Article:
▬▬▬▬▬▬▬▬▬▬

Lorsque le 12 août 1990 le président Saddam Hussein avait suggéré que l’ensemble de la question proche-orientale fût réglée au sein d’une conférence ad hoc, son propos avait été considéré comme un marchandage inacceptable. Dans son éditorial du 14 août 1990, Le Monde avertit aussitôt ses lecteurs que « pour tenter de faire oublier son propre forfait, le dictateur de Bagdad se livre à un amalgame historiquement simpliste ». Or, dans le même quotidien vespéral, le 10 octobre 1990, André Fontaine en vient à prôner cette solution :
« Oui peut nier honnêtement : a/ que de tous les pays de la région, l’Irak soit celui qui nourrit à l’égard d’Israël les intentions les plus homicides et qui s’est donné les moyens pour les mettre en œuvre ? b/ que personne, en dehors de l’Irak, n’a apporté dès la première minute à Saddam Hussein un soutien aussi résolu que le président de l’Autorité palestinienne Yasser Arafat ? c/ que les États-Unis, fer de lance de la résistance à l’agression irakienne, sont aussi le principal soutien d’Israël ? d/ qu’il résulte tout naturellement de a + b + c qu’aucun gouvernement ne pousse autant les États-Unis à passer à l’attaque que celui de Jérusalem ? que ces problèmes ne peuvent pas ne pas affecter ceux du Liban… Concluons : on se moque du monde lorsqu’on soutient que tous ces problèmes ne sont pas liés. Personne d’ailleurs n’en doute, à commencer par le gouvernement d’Israël, que la guerre, si elle devait éclater, se chargerait vite de les mêler. Alors pourquoi ne pas essayer de convoquer enfin cette conférence internationale sur le Proche-Orient dont on parle depuis si longtemps et dont les nouvelles dispositions de l’URSS (Union soviétique) suffisent à changer complètement le sens ? »
En attendant, Saddam Hussein joue avec les nerfs de l’opinion publique occidentale et la libération des otages français constitue l’un des éléments d’une stratégie de marchandage. C’est du moins l’avis qu’exprime le journaliste François d’Alançon dans La Croix du 2 octobre 1990 :
« Manifestement désireux de traiter, le chef de l’État irakien aimerait trouver des interlocuteurs prêts à discuter avant même qu’il n’ait déclaré son intention d’appliquer ou commencé à appliquer les résolutions du Conseil de sécurité. Plus que la France, que la mansuétude trop appuyée de l’ancien allié irakien ne peut d’ailleurs que gêner, c’est l’URSS qui est visée. Principal fournisseur en armes de Bagdad avec qui il a signé un traité d’amitié, Moscou se retrouve aujourd’hui de facto en position d’intermédiaire entre Saddam Hussein et George W. Bush. Ce sont les Soviétiques qui peuvent aider l’Irak à réunir les conditions du dialogue véritable et décisif avec le seul interlocuteur qui l’intéresse en fin de compte, les États-Unis. Sachant que les Américains seront, au bout du processus, les seuls à pouvoir lui donner ce quelque chose qui lui permettrait de sauver la face ».

▬▬▬▬▬▬▬▬▬▬

Extraits de données:
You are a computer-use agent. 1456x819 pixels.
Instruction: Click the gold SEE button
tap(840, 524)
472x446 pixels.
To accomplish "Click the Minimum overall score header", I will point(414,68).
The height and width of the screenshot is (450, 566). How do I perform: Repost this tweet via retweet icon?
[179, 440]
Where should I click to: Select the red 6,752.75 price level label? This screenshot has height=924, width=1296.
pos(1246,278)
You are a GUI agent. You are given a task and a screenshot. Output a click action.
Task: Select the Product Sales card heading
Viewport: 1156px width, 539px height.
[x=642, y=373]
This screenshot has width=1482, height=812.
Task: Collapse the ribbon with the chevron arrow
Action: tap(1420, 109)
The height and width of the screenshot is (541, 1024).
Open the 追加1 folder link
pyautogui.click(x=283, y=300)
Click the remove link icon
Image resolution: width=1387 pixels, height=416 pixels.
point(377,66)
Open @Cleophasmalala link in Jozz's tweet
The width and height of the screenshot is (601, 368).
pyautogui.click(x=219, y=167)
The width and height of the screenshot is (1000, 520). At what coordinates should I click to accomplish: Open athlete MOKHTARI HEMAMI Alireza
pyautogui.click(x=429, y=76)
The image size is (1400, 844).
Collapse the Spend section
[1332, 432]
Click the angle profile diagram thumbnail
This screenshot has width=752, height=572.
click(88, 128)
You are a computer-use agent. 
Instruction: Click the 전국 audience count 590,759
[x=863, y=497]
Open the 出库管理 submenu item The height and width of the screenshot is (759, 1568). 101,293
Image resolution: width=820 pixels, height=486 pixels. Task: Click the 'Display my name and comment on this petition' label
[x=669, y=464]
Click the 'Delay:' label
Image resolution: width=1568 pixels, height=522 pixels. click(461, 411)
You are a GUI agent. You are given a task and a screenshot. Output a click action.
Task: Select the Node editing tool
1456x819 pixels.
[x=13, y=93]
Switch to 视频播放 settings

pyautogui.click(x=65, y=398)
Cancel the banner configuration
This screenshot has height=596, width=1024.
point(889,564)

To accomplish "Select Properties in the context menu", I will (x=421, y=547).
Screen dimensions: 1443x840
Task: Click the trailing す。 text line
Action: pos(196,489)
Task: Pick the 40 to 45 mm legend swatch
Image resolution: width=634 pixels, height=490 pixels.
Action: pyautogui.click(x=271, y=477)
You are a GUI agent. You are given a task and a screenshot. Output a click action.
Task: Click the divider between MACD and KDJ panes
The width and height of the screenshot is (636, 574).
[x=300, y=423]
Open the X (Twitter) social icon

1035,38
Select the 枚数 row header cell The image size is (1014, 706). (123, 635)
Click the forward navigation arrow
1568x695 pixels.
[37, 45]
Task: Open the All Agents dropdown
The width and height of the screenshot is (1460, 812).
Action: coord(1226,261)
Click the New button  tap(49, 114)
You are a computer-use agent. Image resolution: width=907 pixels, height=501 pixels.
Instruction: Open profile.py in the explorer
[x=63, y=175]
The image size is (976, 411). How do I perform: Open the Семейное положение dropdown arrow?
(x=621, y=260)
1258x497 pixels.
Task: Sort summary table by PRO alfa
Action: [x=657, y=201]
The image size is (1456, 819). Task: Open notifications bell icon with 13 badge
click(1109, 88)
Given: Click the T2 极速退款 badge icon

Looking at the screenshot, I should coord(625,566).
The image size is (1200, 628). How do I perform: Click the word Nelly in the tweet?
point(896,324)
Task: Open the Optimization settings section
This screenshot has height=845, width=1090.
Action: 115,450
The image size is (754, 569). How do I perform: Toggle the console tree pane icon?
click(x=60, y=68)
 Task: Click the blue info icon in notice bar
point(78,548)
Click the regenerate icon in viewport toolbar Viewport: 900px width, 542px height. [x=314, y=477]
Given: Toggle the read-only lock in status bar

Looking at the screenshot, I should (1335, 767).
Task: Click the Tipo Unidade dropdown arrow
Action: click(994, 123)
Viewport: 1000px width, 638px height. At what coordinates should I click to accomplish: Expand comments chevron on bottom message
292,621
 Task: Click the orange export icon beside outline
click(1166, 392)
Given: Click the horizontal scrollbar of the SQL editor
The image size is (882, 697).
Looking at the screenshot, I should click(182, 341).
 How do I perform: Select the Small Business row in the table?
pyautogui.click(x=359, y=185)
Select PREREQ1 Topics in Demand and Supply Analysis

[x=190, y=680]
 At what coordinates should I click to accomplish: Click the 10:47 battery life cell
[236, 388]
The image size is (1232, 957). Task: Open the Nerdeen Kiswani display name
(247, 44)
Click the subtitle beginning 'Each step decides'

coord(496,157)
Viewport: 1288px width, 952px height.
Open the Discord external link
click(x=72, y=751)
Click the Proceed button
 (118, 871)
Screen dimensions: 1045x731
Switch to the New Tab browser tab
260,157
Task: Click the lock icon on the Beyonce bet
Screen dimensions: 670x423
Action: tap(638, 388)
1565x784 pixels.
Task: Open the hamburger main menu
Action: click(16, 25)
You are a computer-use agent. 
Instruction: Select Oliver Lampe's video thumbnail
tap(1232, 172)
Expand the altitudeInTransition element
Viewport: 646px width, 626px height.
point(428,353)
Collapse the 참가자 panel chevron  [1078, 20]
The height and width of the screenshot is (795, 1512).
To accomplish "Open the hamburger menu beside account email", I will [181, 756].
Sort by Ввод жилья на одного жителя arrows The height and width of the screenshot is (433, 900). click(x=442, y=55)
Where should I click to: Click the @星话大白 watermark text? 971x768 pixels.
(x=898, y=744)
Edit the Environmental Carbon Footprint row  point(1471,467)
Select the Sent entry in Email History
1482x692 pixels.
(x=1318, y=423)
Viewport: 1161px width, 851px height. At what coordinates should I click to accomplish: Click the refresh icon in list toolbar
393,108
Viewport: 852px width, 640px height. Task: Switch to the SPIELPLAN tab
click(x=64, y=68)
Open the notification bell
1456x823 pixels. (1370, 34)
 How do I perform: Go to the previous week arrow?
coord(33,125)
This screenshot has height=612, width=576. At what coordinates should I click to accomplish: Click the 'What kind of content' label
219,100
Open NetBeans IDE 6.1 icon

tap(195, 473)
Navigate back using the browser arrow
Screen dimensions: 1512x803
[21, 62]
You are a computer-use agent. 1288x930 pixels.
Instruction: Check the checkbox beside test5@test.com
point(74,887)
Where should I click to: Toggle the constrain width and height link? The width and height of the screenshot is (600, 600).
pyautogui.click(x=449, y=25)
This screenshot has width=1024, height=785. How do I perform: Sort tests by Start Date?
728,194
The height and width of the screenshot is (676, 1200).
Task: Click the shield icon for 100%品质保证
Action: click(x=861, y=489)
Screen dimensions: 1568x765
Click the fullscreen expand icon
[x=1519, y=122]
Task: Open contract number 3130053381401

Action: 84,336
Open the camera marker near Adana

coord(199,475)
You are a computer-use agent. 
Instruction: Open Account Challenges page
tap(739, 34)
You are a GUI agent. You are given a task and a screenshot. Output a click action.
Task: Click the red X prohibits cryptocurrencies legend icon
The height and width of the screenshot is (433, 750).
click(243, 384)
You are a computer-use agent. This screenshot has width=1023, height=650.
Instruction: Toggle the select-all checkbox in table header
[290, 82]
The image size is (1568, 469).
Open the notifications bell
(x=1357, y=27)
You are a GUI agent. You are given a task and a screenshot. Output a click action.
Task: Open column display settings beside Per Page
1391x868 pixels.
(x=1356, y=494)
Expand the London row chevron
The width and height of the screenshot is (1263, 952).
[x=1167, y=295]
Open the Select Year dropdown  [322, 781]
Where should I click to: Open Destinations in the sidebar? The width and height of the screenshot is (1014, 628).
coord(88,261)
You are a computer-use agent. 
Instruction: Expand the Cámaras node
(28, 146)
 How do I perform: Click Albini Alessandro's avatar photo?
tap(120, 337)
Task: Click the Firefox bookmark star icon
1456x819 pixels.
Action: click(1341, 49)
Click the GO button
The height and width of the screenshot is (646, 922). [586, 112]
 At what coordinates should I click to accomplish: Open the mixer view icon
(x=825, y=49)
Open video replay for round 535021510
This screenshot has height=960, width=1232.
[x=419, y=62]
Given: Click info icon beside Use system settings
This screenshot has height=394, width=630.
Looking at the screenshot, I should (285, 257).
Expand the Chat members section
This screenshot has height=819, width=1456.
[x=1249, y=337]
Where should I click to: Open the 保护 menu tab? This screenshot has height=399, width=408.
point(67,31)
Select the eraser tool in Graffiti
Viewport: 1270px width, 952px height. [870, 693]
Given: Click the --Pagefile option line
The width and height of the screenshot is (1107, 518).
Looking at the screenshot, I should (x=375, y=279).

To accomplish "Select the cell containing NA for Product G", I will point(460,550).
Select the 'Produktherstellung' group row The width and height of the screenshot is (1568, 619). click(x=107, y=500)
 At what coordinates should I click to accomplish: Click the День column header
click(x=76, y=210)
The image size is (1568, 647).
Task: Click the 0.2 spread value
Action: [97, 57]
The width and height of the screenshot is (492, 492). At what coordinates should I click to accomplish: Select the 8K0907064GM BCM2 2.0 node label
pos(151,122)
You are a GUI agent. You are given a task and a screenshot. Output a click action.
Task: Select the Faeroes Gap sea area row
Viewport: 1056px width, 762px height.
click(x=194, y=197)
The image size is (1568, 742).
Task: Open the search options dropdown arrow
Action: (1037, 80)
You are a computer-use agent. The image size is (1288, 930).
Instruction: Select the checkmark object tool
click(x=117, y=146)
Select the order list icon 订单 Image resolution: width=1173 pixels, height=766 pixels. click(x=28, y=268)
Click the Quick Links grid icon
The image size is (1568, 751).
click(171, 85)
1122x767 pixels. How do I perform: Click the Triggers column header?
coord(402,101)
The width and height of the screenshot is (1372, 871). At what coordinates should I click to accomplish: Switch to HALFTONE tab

▬▬▬▬▬▬▬▬▬▬

Objectif de la tâche:
Indiquez, d'après l'article, le nom du journaliste de La Croix pour qui la libération des otages français constitue l'un des éléments d'une stratégie de marchandage. Les lignes n'ont aucun rapport avec l'article.

Résultat attendu:
François d'Alançon.